Published online 2014 May 13. doi:  10.1136/heartasia-2014-010528
PMCID: PMC4832743

A perilous cause for cardiovocal syndrome

A perilous cause for cardiovocal syndrome

A 74-year-old man presented with a 2-month history of hoarseness of voice and dyspnoea. He had been on treatment for hypertension and was a chronic smoker. Initial evaluation by an otorhinolaryngologist identified left vocal cord palsy (figure 1A). The chest X-ray appeared normal. For evaluation of coronary artery disease he was referred to the cardiology department. Two-dimensional echocardiography revealed moderate left ventricular dysfunction and dilatation of the ascending aorta. The coronary angiogram showed normal coronary arteries. An aortogram performed with the pigtail catheter in the ascending aorta revealed the presence of a large saccular aneurysm in the aortic arch, opposite to the left subclavian artery ostium, which was protruding inferolaterally (figure 1B). Multidetector CT aortogram showed a 6 cm × 5 cm saccular aneurysm on the inferolateral border of the aortic arch bulging towards the anatomical site of the ligamentum arteriosum (figure 2). He underwent successful endovascular repair with only slight improvement in voice quality.

Figure 1
(A) The left vocal cord is appreciated as immobile compared to the right. (B) All 3 branches going upwards from the arch can be seen. Opposite to the left subclavian branch the aneurysm is noted.
Figure 2
(A) MDCT aortogram showing a 6 cm×5 cm saccular aneurysm from the inferolateral wall of the aortic arch, flush with the origin of the left subclavian artery. The aneurysm is seen to bulge inferiorly towards the origin of ligamentum ...

Cardiovocal syndrome or Ortner's syndrome is the development of laryngeal nerve palsy due to cardiovascular causes. Though originally described and commonly attributed to an enlarged left atrium in severe mitral stenosis, several other aetiologies have been identified recently. Aortic arch aneurysm though once considered a rare aetiology of Ortner's syndrome; is increasingly being reported.1 2 A possible association of cardiovocal syndrome with impending rupture has been suggested.3 Early identification and definitive management should be offered to prevent perilous consequences.

Footnotes

Collaborators: Prof M N Krishnan.

Contributors: The corresponding author has been involved during the entire course of evaluation, care and management of the patient. CGS and PKM had supervised the evaluation and care of the patient and have significantly contributed to making necessary corrections in the paper. MNK has immensely contributed to deciding the treatment plan and further care of the patient.
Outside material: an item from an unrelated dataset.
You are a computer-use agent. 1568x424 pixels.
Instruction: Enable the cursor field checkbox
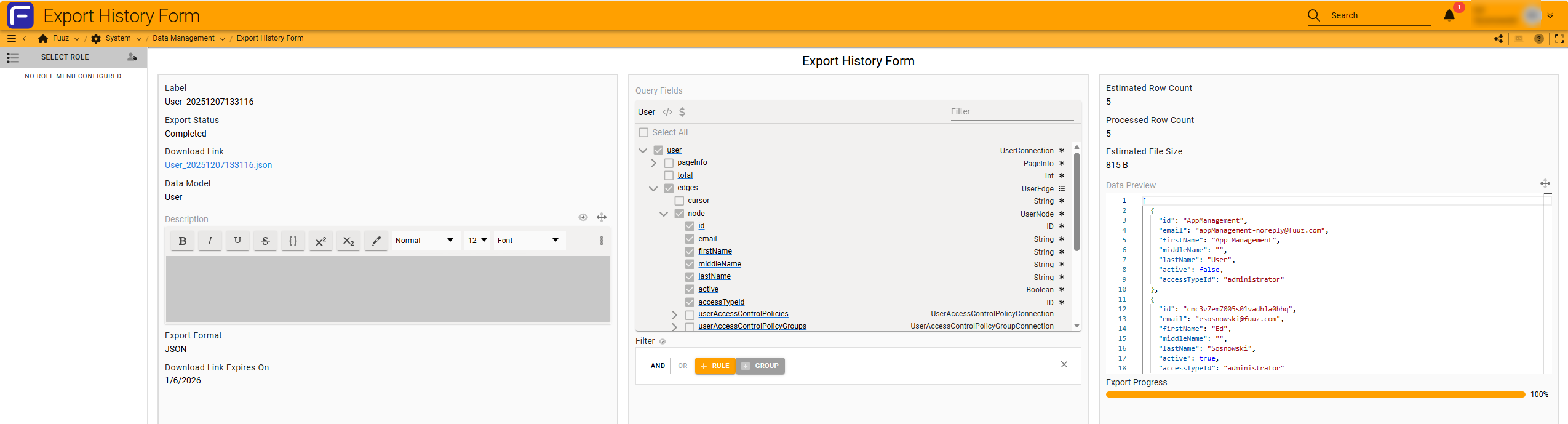pos(679,201)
Competing interests: None.

Patient consent: Obtained.

Provenance and peer review: Not commissioned; internally peer reviewed.

References

1. Annema JT, Brahim JJ, Rabe KF. A rare cause of Ortner's syndrome (cardiovocal hoarseness). Thorax 2004;59:636. [PMC free article] [PubMed]
2. Eccles SR, Banks J, Kumar P. Ascending aortic aneurysm causing hoarse voice: a variant of Ortner's syndrome. BMJ Case Rep. Published online: 10 Oct 2012. . 10.1136/bcr-2012-007111. [PMC free article] [PubMed]
3. Ohki M. Thoracic saccular aortic aneurysm presenting with recurrent laryngeal nerve palsy prior to aneurysm rupture: a Prodrome of Thoracic Aneurysm Rupture? Case Rep Otolaryngol 2012;2012:367873. [PMC free article] [PubMed]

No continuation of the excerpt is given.